Work to be completed: Return the lines below that carry the word "icon".

The data:
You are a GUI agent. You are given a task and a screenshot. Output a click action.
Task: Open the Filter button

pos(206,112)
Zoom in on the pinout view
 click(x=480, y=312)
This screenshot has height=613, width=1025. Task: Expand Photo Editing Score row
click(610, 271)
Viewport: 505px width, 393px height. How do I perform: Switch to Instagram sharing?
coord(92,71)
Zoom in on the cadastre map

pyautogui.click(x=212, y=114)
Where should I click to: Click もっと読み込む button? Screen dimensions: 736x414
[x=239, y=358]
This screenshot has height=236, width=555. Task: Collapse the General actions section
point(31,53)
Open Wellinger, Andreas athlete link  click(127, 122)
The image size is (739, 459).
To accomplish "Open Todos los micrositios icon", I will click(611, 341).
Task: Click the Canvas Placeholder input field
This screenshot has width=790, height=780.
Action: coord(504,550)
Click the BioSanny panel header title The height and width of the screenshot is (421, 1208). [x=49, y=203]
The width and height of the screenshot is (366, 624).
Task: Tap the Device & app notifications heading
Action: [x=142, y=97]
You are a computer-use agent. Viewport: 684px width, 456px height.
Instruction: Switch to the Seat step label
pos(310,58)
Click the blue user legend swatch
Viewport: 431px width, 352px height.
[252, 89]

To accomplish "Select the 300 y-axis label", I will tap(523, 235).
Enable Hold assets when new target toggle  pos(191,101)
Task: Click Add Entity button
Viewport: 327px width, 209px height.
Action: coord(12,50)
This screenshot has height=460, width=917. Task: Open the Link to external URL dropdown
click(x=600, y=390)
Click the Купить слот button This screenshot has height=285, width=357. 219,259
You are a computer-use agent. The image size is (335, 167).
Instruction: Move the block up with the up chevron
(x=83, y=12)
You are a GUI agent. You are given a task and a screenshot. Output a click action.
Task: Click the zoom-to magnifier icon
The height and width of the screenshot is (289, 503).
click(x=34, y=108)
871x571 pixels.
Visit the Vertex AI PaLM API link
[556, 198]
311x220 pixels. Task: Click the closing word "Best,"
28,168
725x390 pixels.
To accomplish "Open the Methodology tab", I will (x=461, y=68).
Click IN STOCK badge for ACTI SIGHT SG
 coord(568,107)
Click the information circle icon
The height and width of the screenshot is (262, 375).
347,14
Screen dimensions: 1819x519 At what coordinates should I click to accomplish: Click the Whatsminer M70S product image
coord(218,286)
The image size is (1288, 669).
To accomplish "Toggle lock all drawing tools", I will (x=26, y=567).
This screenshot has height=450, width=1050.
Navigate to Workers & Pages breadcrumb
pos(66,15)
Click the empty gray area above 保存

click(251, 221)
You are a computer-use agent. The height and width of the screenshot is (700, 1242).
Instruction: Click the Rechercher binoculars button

Your solution:
To accomplish "Open Todos los micrositios icon", I will click(611, 341).
Task: Click the zoom-to magnifier icon
Click the information circle icon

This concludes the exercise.